**Work instructions**
Your copy starts at the line containing "This screenshot has width=262, height=184." and ends at the last line of the material below. Reproduce those lines exactly, with no pictures.

**The data**
Segment Open

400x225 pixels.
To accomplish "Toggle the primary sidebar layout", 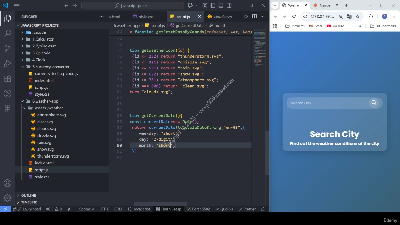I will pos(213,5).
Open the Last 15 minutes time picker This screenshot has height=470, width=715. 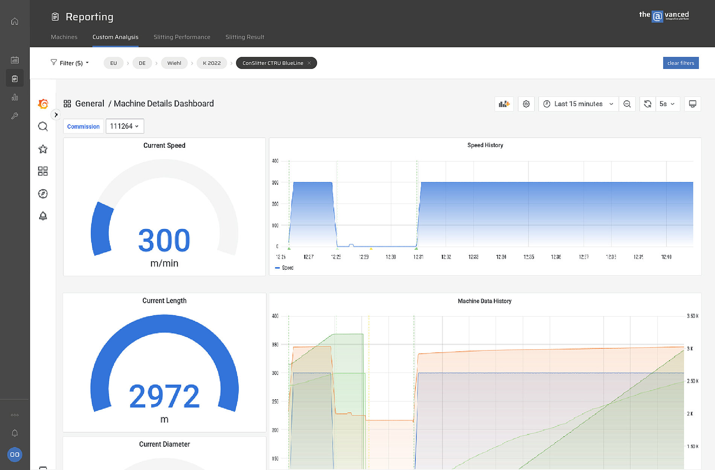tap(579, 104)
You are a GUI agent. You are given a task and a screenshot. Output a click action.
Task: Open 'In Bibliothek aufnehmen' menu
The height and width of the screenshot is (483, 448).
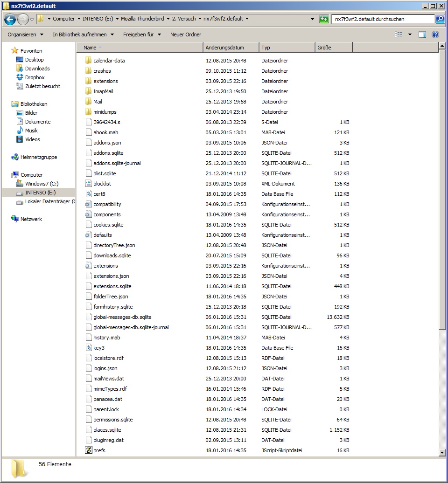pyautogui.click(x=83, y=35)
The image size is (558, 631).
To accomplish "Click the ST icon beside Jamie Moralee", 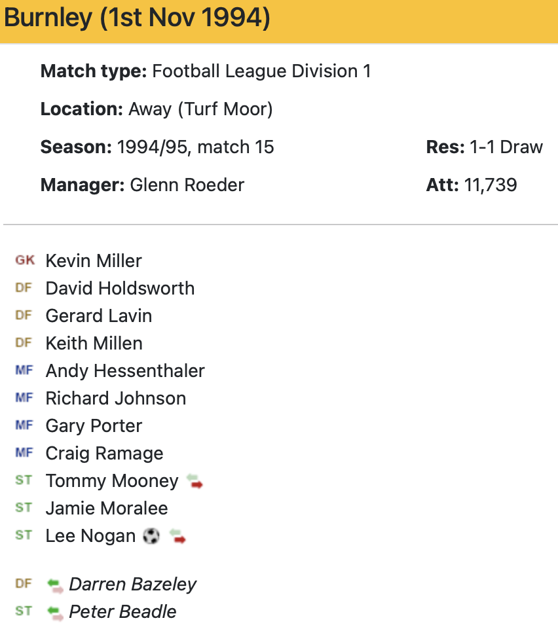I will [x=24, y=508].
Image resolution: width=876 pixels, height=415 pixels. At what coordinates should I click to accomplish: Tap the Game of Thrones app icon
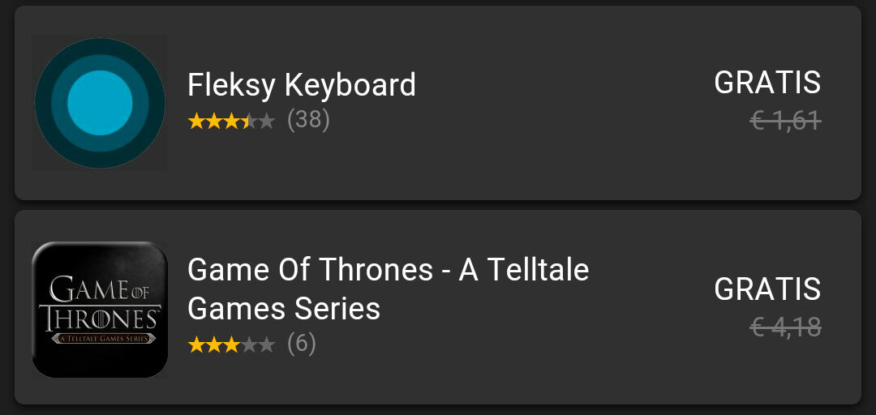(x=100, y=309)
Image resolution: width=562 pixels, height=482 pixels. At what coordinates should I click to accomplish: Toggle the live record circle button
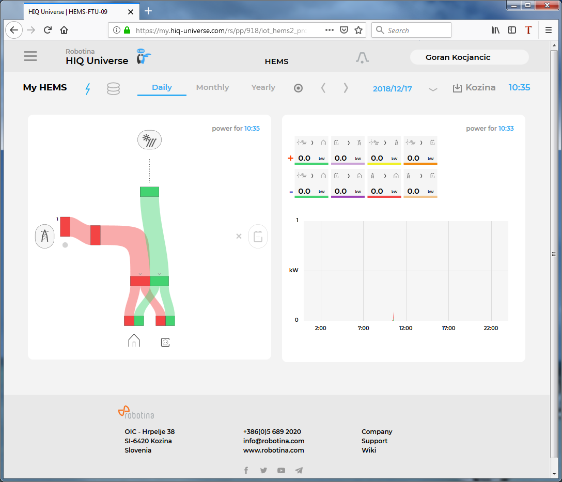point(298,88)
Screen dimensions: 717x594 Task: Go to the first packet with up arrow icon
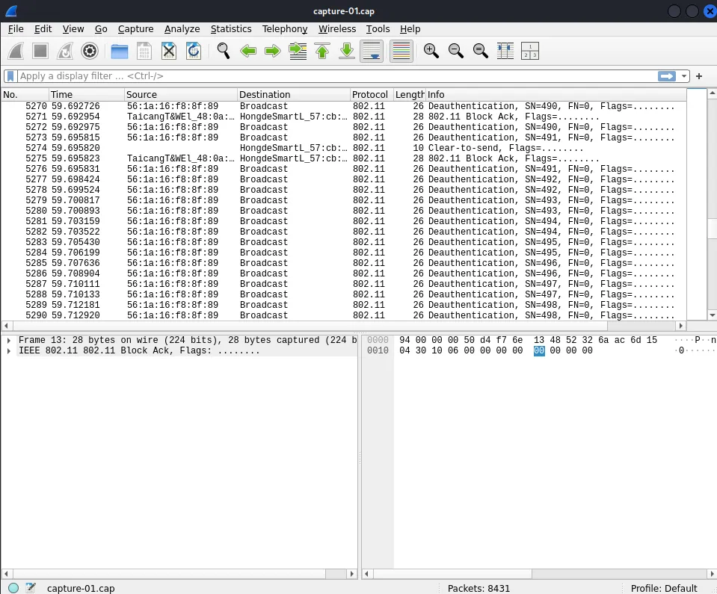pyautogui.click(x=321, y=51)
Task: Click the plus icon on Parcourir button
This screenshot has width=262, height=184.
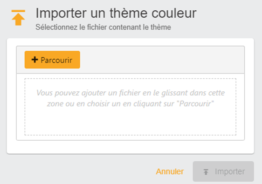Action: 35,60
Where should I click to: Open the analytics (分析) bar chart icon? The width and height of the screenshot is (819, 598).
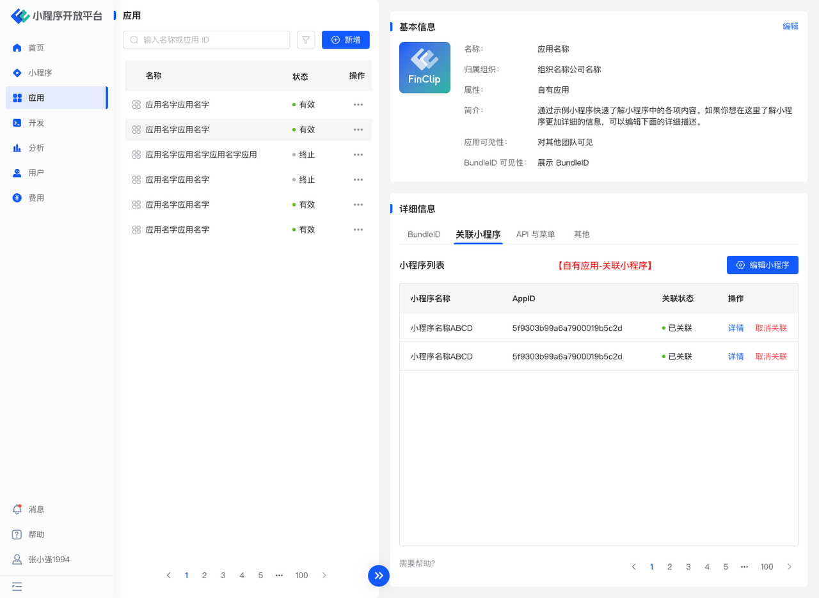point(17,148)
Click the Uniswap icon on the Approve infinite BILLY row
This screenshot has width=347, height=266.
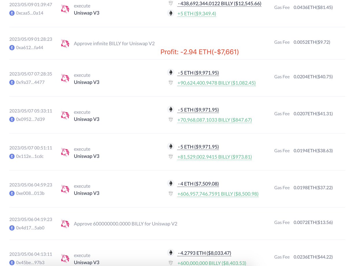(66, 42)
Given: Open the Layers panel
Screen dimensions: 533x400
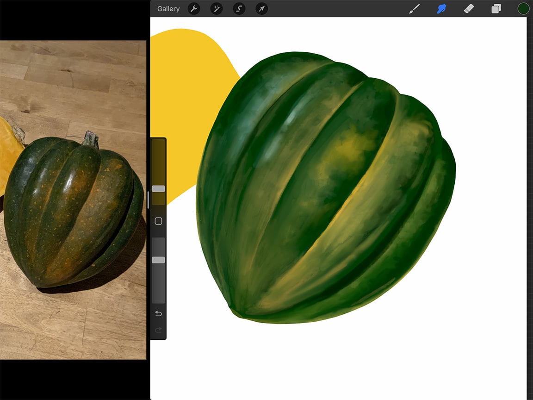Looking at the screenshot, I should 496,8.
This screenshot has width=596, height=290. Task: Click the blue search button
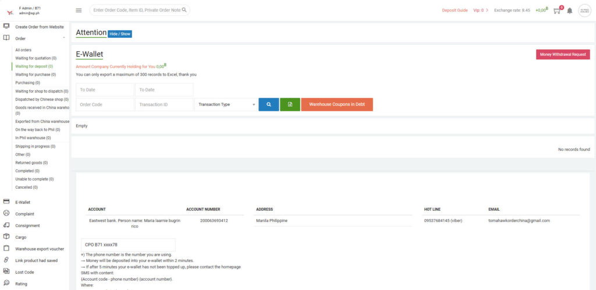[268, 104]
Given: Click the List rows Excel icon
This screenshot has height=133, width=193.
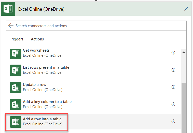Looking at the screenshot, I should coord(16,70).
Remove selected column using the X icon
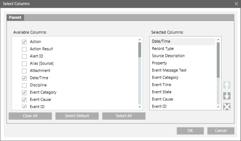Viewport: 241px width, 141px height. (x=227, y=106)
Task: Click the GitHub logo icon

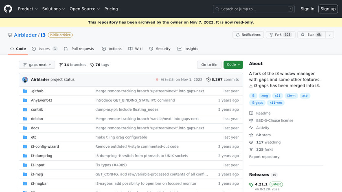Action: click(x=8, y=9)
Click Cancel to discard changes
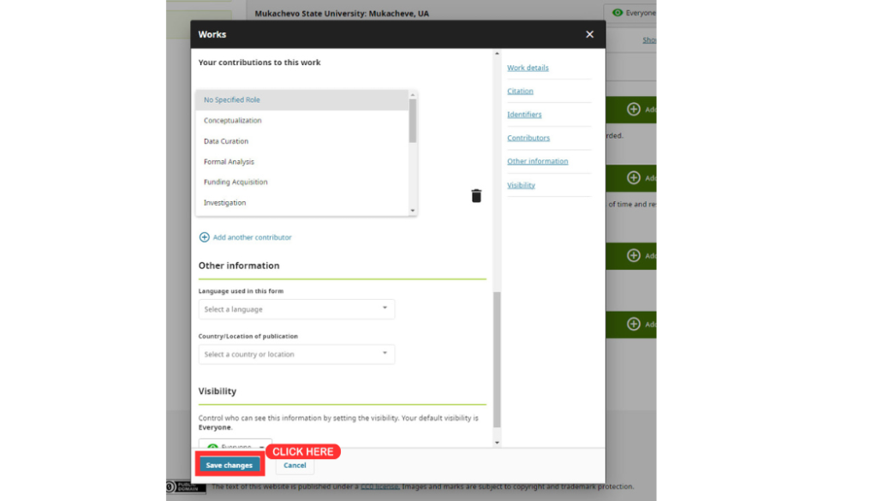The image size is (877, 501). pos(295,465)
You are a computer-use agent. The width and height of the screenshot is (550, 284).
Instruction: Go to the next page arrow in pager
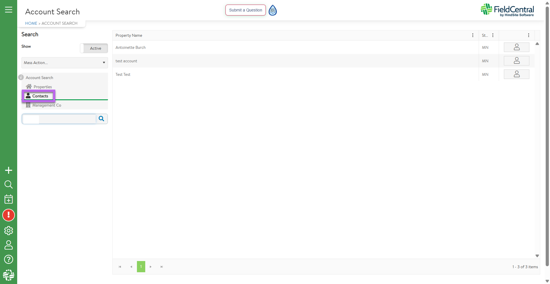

Segment Closed

**Solution for this task**
This screenshot has width=262, height=184.
Action: 35,60
Where should I click to: Open the analytics (分析) bar chart icon? The width and height of the screenshot is (819, 598).
point(17,148)
Click the Uniswap icon on the Approve infinite BILLY row
This screenshot has width=347, height=266.
(66, 42)
Given: Open the Layers panel
Screen dimensions: 533x400
Looking at the screenshot, I should 496,8.
This screenshot has width=596, height=290. Task: Click the blue search button
[268, 104]
Given: Click the List rows Excel icon
This screenshot has height=133, width=193.
Looking at the screenshot, I should coord(16,70).
Remove selected column using the X icon
Viewport: 241px width, 141px height. (x=227, y=106)
Task: Click the GitHub logo icon

Action: click(x=8, y=9)
Click Cancel to discard changes
The image size is (877, 501). pos(295,465)
You are a computer-use agent. The width and height of the screenshot is (550, 284).
Instruction: Go to the next page arrow in pager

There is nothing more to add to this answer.